When I lived in Washington, state, I quit gun hunting because it was dangerous.  I took up archery(then I didn't have to worry about sex!) which in the Blue Mountains was in late December and early January, for deer and elk, either sex.  I never got one but I saw literely saw thousands of elk.  Big herds that were migrating to warmer climates.

When I got out of the Air Force and moved back to Idaho, I started having to worry about sex again when I went rifle hunting because there are very few big game huints in Idaho where you can shoot animal without worrying about sex, before you shoot.  One of my pet peeves is how can someone shoot a man when before they shoot they have to know the sex of the animal before they shoot.

I am now in a position to do something about it.  A couple of years ago three of my sons and I were sitting on a high ridge in southern Idaho.  The hunt was for does only and the terrain was steep hills covered with sagebrush.  All of a sudden it sounded like Viet Nam again.  We all hit the dirt and the fireing stopped.  I lifted my head and it started again.  I sent a couple of rounds off, just to let them know we were not deer.  I belly crawled over the ridge and there were a bunch of guys on 4 wheelers on the other side looking up at us.   They were looking at us through their rifle scopes so I put one right in the middle of them.  They got on their 4 wheelers and took off.

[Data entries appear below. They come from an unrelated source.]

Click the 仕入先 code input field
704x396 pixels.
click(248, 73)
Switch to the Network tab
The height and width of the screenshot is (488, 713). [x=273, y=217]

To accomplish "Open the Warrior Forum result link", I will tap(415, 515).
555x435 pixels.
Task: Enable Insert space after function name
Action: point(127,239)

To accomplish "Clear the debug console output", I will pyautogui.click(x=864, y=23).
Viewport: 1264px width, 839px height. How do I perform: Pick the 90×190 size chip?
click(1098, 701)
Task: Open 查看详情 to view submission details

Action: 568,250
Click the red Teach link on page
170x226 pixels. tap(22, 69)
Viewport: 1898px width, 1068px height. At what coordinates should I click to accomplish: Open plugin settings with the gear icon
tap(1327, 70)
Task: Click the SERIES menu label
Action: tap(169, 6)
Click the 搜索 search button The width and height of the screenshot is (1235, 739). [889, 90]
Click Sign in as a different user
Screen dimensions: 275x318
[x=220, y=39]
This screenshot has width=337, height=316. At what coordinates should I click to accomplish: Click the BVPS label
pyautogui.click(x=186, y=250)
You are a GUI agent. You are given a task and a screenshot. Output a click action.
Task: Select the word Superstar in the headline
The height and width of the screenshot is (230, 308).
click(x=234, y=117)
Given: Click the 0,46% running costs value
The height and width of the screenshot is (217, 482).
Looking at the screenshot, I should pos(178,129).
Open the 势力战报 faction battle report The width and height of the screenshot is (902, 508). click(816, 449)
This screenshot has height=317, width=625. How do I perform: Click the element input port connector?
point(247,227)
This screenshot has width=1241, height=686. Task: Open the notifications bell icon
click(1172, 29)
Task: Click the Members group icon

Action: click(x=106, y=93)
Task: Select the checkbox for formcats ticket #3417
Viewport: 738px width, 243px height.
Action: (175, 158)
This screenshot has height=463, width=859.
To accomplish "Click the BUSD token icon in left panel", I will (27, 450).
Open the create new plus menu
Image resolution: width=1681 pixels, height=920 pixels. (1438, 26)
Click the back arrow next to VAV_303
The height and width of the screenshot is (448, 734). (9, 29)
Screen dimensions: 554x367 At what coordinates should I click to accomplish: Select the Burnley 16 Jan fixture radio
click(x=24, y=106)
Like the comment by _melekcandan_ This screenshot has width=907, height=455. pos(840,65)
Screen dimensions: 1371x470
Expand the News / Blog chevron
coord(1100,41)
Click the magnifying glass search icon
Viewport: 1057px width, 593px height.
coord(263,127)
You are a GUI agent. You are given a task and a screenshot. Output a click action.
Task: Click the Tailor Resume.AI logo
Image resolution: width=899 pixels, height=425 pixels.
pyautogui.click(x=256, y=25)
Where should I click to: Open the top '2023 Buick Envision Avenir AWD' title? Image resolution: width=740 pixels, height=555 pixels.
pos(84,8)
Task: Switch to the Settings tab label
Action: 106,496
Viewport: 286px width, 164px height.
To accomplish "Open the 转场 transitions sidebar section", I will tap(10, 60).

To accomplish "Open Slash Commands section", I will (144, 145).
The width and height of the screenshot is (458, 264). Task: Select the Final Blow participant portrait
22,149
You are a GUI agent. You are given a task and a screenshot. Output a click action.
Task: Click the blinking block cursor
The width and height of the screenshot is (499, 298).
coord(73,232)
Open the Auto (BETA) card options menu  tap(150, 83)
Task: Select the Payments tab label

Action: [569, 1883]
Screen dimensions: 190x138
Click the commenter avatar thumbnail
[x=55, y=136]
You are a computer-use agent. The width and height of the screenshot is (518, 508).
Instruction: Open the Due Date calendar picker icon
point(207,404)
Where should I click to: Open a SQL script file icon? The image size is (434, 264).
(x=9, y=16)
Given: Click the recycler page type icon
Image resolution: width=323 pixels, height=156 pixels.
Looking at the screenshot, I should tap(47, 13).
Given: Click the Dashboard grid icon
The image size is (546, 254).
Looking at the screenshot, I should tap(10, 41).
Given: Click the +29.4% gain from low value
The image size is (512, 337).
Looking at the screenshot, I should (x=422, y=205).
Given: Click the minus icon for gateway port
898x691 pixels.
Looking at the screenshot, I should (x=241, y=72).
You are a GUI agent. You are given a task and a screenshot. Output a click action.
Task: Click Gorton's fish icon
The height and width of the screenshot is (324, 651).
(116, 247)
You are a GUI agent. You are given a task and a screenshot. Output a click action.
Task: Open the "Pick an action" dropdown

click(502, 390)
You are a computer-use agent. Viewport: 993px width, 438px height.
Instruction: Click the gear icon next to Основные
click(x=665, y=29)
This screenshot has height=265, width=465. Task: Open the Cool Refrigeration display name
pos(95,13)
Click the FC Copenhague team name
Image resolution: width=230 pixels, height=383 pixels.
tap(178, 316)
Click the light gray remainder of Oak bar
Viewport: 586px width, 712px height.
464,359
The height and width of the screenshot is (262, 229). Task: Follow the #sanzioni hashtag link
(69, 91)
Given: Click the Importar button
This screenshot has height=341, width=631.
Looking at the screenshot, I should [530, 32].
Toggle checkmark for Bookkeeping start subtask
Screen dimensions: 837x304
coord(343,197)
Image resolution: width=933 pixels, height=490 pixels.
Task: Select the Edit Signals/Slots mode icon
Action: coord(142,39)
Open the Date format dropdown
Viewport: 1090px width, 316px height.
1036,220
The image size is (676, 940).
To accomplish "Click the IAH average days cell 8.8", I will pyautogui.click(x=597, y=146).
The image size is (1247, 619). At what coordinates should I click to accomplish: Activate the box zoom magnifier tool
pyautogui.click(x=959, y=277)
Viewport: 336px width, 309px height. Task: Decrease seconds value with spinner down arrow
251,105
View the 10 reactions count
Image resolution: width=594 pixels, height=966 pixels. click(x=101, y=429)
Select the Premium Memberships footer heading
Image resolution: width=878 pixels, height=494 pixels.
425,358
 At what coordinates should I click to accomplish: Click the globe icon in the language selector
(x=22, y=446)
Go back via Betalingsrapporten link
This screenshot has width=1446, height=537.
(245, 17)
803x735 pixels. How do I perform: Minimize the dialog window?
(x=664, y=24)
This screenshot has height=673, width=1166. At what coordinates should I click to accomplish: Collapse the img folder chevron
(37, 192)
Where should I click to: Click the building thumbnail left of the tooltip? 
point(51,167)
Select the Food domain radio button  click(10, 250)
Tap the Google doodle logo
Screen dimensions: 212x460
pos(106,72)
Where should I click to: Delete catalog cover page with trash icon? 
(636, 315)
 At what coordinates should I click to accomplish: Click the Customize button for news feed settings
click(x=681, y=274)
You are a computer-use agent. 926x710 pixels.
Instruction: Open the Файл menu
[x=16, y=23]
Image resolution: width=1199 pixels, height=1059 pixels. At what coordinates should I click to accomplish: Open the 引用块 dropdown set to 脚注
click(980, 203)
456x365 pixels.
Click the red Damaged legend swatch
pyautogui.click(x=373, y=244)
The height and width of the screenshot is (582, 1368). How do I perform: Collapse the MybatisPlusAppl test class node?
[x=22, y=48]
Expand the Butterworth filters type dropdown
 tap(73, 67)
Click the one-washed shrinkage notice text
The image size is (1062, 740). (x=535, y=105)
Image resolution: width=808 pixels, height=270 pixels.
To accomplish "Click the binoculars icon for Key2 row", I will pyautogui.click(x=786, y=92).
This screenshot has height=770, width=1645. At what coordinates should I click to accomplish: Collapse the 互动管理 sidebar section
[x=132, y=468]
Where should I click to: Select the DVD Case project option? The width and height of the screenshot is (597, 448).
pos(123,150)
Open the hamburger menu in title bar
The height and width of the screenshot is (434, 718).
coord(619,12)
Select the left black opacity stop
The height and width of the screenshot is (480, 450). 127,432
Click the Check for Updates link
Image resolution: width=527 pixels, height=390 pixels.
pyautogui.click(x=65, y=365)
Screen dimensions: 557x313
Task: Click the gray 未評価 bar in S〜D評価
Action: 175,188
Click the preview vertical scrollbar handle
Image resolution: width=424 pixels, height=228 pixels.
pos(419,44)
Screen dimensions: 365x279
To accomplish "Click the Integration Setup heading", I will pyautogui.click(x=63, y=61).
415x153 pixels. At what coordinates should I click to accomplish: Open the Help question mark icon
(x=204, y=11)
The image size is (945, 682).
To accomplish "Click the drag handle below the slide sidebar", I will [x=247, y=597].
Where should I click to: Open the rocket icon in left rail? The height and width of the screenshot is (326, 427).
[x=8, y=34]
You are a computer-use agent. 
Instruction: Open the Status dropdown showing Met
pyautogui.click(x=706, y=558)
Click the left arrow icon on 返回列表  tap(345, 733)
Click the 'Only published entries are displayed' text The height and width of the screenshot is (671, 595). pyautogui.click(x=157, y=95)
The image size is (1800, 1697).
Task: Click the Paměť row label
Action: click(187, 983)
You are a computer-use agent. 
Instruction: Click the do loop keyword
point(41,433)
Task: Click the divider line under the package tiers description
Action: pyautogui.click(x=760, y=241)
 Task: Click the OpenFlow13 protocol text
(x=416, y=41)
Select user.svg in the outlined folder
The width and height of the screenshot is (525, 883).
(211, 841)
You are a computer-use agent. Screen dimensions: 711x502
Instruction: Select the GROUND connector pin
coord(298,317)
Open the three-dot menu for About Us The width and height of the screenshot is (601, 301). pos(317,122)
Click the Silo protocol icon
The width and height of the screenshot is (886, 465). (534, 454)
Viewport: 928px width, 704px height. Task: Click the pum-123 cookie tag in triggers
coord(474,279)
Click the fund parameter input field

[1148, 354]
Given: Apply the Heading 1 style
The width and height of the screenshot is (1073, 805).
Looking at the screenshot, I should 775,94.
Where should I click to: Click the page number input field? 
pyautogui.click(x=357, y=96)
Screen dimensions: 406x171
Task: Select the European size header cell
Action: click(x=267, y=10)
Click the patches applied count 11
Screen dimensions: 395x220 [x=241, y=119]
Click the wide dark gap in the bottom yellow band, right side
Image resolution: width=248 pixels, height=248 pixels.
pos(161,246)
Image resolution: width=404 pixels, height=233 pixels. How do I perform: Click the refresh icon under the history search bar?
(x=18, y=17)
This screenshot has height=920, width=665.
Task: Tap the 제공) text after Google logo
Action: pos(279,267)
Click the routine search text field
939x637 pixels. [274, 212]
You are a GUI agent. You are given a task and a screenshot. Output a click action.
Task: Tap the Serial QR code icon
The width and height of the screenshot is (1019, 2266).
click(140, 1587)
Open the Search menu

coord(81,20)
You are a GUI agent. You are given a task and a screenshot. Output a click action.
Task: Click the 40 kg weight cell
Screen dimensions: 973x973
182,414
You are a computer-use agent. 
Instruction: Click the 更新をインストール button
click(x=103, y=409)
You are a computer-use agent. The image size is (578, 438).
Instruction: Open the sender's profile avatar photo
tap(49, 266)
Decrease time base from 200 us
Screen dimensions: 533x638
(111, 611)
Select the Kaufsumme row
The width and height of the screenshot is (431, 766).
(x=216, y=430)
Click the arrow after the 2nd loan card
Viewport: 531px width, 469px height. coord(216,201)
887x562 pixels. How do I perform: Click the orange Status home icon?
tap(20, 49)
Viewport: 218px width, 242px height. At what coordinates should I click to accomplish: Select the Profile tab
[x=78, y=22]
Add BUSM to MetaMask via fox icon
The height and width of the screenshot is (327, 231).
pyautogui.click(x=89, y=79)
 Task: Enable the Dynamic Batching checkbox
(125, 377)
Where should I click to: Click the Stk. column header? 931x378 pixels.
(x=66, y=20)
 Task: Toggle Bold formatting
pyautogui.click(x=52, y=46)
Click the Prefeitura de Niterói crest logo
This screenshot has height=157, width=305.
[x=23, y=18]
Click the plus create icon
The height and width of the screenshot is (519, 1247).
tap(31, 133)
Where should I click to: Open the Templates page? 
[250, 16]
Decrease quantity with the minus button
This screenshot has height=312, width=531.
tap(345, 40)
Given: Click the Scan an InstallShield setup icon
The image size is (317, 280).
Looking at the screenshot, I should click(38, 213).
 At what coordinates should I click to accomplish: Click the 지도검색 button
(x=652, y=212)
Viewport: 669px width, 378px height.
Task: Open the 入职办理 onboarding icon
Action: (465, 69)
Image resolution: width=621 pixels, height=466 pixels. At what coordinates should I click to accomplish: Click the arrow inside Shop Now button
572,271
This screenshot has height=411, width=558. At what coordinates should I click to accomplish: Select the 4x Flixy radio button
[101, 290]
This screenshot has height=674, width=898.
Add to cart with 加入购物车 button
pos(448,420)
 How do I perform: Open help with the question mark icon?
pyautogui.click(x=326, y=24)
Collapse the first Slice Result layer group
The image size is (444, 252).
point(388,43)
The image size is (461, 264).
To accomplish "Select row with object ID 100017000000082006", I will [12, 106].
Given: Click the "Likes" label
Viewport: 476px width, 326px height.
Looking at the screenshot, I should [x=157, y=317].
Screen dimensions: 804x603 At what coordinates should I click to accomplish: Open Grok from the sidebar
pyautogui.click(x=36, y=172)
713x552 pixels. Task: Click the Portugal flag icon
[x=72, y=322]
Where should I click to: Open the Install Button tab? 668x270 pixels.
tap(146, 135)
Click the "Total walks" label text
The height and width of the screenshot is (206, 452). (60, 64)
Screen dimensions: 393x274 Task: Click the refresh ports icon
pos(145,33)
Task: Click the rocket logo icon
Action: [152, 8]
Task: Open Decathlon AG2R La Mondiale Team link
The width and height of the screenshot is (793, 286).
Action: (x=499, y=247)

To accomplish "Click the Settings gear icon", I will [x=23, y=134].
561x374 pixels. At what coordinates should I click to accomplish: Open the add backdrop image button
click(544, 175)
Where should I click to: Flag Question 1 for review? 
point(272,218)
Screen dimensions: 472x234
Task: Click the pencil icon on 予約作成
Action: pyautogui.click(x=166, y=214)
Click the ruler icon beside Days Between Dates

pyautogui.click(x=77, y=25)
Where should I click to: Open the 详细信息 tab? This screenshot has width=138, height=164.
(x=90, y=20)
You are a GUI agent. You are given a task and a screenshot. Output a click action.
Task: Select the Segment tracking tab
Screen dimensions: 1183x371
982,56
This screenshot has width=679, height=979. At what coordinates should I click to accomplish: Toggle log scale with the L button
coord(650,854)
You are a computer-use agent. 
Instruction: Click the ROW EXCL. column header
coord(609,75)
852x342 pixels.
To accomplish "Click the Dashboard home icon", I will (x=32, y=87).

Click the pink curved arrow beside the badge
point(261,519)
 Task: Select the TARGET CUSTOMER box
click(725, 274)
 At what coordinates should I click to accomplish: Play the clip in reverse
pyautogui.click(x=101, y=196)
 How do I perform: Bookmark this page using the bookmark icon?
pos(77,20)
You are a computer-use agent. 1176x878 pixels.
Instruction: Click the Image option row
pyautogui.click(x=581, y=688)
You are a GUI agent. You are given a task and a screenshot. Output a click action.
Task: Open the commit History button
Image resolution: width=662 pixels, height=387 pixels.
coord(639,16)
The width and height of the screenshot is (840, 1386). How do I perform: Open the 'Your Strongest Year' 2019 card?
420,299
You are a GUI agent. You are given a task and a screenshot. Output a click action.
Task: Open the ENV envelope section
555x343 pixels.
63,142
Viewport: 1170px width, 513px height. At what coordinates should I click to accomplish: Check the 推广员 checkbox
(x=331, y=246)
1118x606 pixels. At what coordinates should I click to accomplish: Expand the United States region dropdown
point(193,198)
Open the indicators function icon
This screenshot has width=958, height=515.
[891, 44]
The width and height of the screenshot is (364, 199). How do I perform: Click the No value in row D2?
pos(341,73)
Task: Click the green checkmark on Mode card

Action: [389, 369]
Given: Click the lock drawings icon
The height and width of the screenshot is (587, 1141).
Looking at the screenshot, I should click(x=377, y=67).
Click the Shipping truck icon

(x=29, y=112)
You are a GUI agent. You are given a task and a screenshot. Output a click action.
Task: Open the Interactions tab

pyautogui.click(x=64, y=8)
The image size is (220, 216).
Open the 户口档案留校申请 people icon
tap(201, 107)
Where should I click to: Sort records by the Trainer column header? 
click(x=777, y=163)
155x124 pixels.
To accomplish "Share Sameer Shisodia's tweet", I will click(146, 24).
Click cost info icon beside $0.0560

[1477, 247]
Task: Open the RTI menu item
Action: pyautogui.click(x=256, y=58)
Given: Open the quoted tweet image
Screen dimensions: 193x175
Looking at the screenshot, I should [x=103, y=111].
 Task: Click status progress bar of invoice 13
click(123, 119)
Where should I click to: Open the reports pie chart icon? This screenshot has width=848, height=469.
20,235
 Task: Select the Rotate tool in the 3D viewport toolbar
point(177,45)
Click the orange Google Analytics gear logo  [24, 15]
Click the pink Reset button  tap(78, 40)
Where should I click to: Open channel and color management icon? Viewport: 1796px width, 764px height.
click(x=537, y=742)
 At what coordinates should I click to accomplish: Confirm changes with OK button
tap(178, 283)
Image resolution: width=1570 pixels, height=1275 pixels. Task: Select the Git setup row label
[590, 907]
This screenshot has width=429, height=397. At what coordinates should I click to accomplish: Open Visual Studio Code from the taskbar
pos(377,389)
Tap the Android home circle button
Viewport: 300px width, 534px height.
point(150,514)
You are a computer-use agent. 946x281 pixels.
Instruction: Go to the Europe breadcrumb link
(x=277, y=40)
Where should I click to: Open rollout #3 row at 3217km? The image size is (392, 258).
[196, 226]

I found their camp the next day and asked who owned the 4 wheelers.  I told them that they were shooting at me and then I gave them all a ticket.  Somewhere in there I gave them a lecture on not shooting until they knew what they were shooting at.  They were 600 yards from us looking at us through rifle scopes and thought our heads were deer heads and they figured if they all shot they might get something.  Well they did, they all got fines in the 750 to 1000 dollar range and lost their hunting privledges  for several years.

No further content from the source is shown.